South Korea contests the name, saying before then it was either called the East Sea or the Sea of Korea. It wants the waters once again known as the East Sea, and at the very least wants East Sea/Sea of Japan on maps.
North Korea also has something to say about it, calling for “the Korean East Sea or East Korean Sea”.
This is a big debate – both South Korea and Japan have invested time and money in surveying historic maps to support their claim.
4. Don’t tweet anything which could be considered impolite
Late-night tweeter Trump might be anxious to convey his message via his preferred social network but he will really need to think before he tweets to fall in with local customs.
That’s because politeness and saving face are big things in Asia – no-one wants to embarrass or be embarrassed.
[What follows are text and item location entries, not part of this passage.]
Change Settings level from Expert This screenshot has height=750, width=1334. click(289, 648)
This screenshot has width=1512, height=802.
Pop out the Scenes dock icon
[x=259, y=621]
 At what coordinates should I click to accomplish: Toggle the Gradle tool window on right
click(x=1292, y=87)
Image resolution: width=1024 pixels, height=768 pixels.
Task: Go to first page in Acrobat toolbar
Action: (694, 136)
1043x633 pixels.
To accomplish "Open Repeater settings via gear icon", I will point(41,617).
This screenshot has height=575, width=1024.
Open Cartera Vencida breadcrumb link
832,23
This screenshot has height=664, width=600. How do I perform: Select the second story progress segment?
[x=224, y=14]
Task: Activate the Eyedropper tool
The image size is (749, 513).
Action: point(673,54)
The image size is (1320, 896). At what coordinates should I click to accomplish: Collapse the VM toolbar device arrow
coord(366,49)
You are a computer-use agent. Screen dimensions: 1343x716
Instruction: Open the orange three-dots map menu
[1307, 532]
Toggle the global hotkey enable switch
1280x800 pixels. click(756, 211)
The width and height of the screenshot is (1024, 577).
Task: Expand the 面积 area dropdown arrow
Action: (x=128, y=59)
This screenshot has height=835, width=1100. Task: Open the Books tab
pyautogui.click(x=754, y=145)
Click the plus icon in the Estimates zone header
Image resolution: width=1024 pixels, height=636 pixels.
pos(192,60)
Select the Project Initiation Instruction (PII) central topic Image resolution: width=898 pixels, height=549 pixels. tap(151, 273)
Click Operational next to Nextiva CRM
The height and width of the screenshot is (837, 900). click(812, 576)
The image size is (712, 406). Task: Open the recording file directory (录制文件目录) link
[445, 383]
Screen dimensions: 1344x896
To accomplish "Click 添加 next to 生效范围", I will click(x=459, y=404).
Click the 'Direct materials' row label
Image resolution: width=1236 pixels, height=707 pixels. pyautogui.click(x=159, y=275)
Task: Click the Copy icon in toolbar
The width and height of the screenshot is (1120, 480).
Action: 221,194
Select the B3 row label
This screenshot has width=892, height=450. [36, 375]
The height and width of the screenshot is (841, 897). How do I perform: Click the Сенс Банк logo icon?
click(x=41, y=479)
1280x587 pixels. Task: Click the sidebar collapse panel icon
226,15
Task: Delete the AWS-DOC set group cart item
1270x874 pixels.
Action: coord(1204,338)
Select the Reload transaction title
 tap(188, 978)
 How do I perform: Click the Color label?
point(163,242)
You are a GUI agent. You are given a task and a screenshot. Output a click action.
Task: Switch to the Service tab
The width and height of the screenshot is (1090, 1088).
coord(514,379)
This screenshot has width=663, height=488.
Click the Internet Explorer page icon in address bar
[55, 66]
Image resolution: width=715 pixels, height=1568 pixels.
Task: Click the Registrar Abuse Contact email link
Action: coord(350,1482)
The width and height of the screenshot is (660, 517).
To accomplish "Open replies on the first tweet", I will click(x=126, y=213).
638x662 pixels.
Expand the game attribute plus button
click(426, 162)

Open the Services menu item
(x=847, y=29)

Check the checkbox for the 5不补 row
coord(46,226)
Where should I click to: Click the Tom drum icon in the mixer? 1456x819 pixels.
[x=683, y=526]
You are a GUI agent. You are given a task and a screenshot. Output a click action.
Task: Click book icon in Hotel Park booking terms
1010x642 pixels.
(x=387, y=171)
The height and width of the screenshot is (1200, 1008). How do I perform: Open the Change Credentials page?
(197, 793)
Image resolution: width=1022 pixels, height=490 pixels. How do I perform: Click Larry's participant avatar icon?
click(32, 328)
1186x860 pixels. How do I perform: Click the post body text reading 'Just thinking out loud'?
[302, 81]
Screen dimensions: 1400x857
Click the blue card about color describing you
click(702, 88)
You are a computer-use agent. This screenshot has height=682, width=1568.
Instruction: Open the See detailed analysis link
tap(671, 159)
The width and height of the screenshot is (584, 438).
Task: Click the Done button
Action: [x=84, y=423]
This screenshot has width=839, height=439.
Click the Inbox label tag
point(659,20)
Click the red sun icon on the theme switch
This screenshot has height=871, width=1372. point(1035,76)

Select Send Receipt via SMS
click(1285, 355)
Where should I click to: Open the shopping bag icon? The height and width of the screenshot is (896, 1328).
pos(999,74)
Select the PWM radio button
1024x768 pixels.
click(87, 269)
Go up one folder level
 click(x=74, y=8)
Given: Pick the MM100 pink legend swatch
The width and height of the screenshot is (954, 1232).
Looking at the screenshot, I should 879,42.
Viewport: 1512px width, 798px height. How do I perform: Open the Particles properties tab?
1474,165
A tweet hitting out at something that has gone wrong on the trip could offend his hosts, not just in South Korea, but across his Asia tour.
“I think you will find that they are very sensitive to slights,” Georgetown University professor Dennis Wilder told the Associated Press.
Wilder, who previously served on the National Security Council, also cautions Trump against “any kind of tweeting” that would criticise the leader of a country he’s visiting.
“I think this can go well, but he just needs to understand that ‘face’ in East Asian cultures is terribly important and he needs to make sure that he gives ‘face’ to the other leaders.”
5. Don’t get confused by ages
Donald Trump is one year older in Korea. That’s because, in Korea, a baby is one as soon as they are born.
Although the president was born on June 14 1946, making him 71, for this leg of the journey he’ll be 72.
6. Don’t disrespect your elders
Although Trump could find himself one of the oldest people in the room, he must remember to be polite and respectful to anyone older than him. His South Korean counterpart, President Moon Jae-in, is 64 and Prime Minister Lee Nak-yon is 65.
Elders need to be offered food and drink first at a table and, if they are being offered a gift, it should be presented with both hands.
People bow in greeting, regardless of age, but it can be accompanied by a handshake.
Given some of Trump’s handshake shenanigans of the past, this could be a minefield.